ЗАДАНИЕ —
Продолжите отрывок о Барклае-де-Толли, начав сразу после его последнего предложения.

ВЫБРАННЫЙ ОТРЫВОК —
+---+
День был ясный, коляска стояла под тенью липы, урвавшей на улицу несколько густых сучьев из-за плетня деревенского сада. Барклай-де-Толли скинул фуражку, и засиял голый, как ладонь, череп, обессмертенный кистью Дова и пером Пушкина. При этом движении разнородная толпа обнажила свои головы... Вскоре лошади были готовы, и экипаж исчез в клубах пыли. Но долго еще стояла смущенная толпа на прежнем месте".
Не знаю, куда ехал тогда Барклай-де-Толли, но знаю, что 25-го сентября был он в Калуге. Оттуда писал он, именно этого числа, к графу Остерману-Толстому письмо, замечательное по тогдашнему положению бывшего начальника армии.
Подлинное письмо перешло от меня к графу А.С.Уварову. Он обещал прислать мне его, но, вероятно, не мог отыскать в своих бумагах, и потому я лишен возможности передать его слово в слово. Помню только, что в нем Барклай-де-Толли выражал глубокую грусть, расставаясь с русским войском, и надежду, что в этом войске остаются достойные вожди, которые поддержат честь его. Любопытно бы знать, кто из тогдашних корпусных командиров получил подобное письмо и кто не получил.
+---+
ЗАПИСИ НАБОРА ДАННЫХ —
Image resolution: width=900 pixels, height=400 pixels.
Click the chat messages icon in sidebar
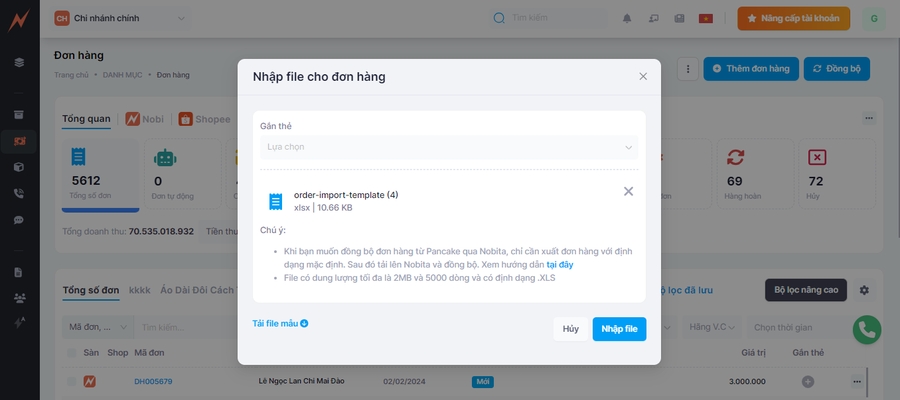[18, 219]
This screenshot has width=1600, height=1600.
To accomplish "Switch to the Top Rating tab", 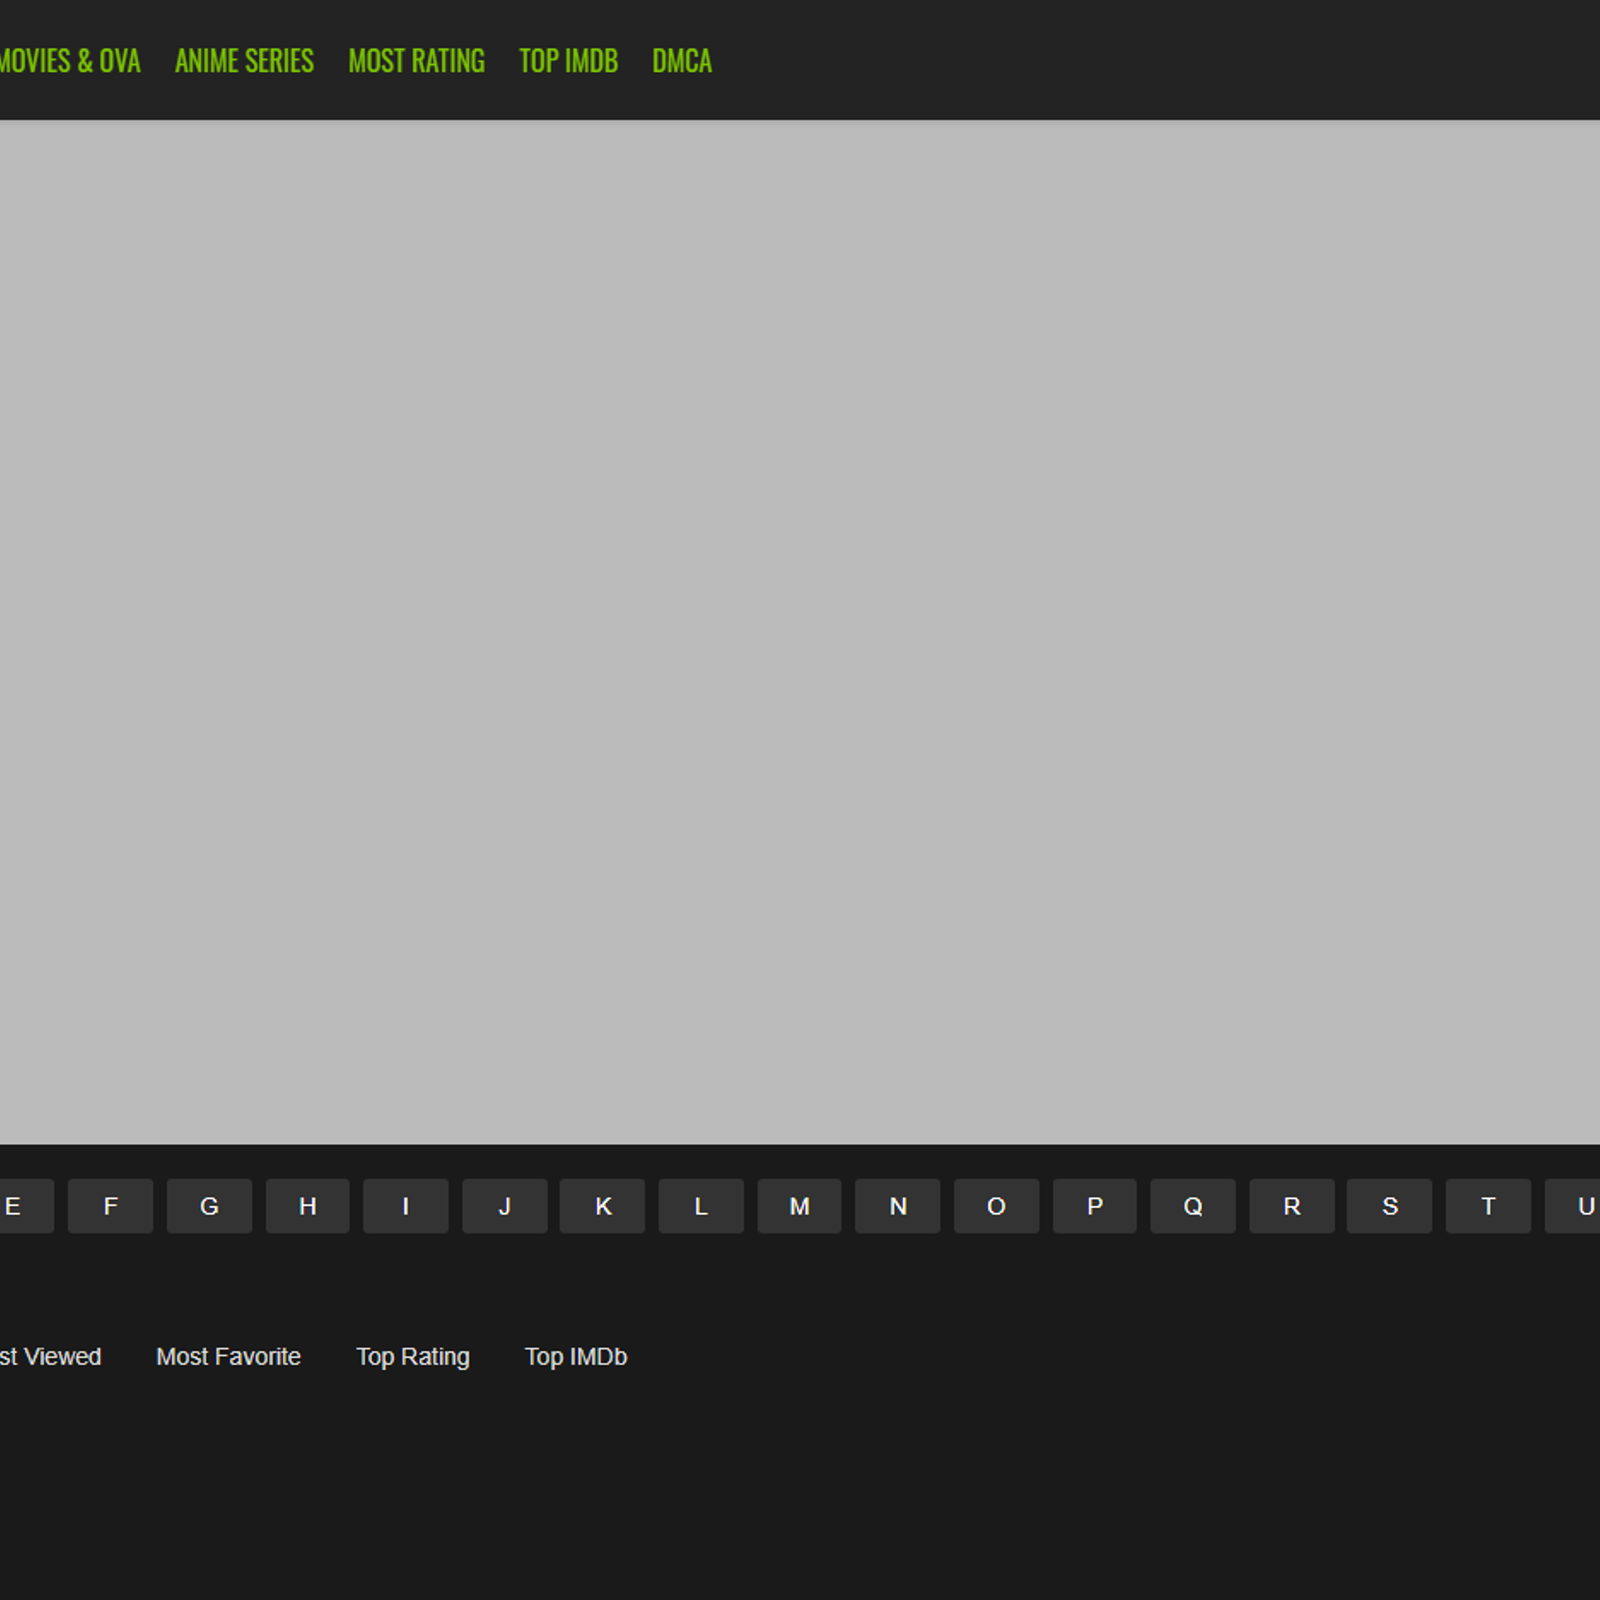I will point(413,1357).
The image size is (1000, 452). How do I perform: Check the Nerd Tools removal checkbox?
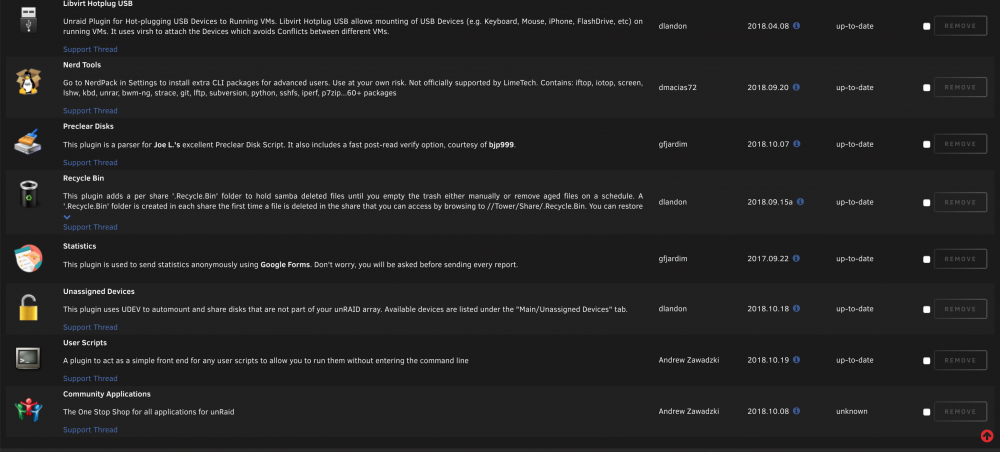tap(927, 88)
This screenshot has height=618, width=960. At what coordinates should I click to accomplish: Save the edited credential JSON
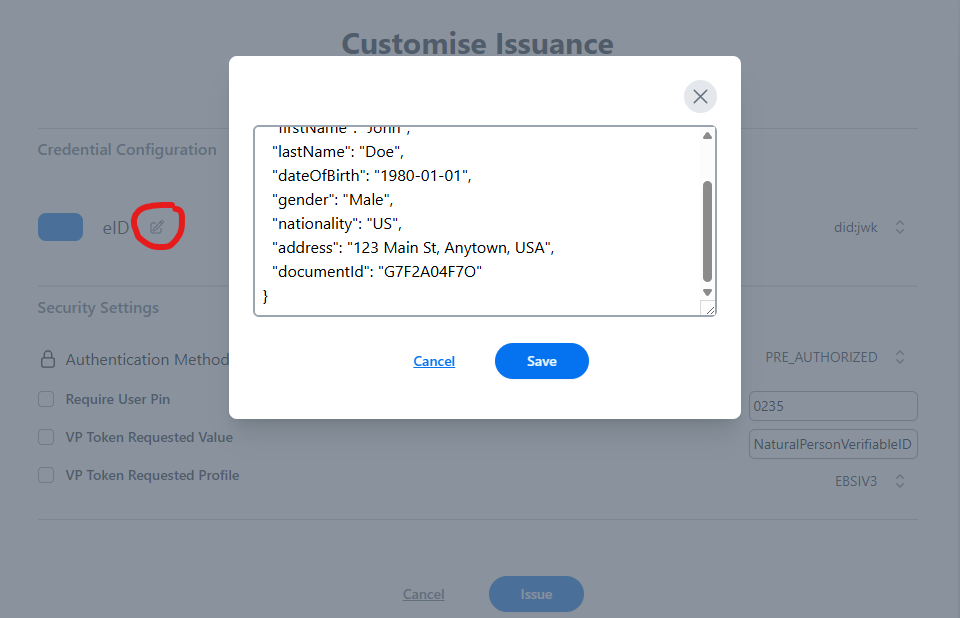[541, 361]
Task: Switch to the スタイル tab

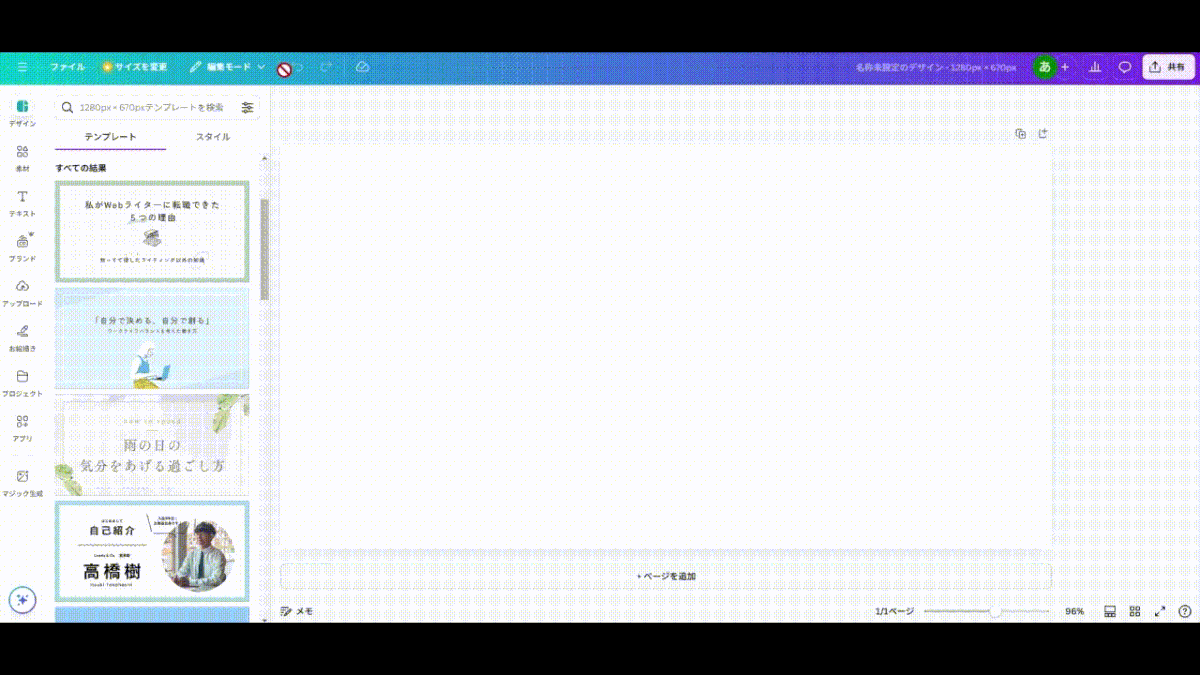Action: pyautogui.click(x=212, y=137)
+---+
ОТВЕТ К ЗАДАНИЮ —
Много было говорено о 1812 годе, но никогда не довольно говорить о нем. Еще и теперь пугает он тех, кто врагами вздумал бы ступить на русскую землю. При этом имени встают из-под снегов русских и льдов Березины сотни тысяч окоченелых воинов, искаженных ужасною смертью, в разных уродливых одеждах; они простирают руки к своему отечеству и молят его на разных языках, как при Вавилонском столпотворении, не подвергать их внуков новым подобным бедствиям.
Знакома ль вам прекрасная гравюра, изображающая великую армию, небывалую в летописях человечества, воспитанную гениальным вождем своим в славных битвах нескольких лет и разных стран, когда она переходит Неман у Ковно? Она изгибается между гор и по горам и переползает реку, как огромный боа. Вы видите, как эти бесчисленные полки спешат, спешат все вперед. Сердце ваше замирает от мысли, что они идут раздавить ваше отечество. Наполеон, в своей исторической треуголке, стоит на одной из высот, скрестив по своему обыкновению руки на груди. Кажется, вы читаете на его лице и встречный, торжественный гул московских колоколов, и коленопреклоненный перед ним народ русский, и снопы трофеев, которые он ставит в Notre Dame*.
______________
* Собор Парижской Богоматери (фр.).
Один офицер, бывший тогда при нем, вступивший потом в русскую службу и дослужившийся у нас до генеральства, рассказывал мне, что император французов в то время забавлялся, как бриеннский школьник, подцепляя камешки носком своего сапога и подбрасывая их вверх.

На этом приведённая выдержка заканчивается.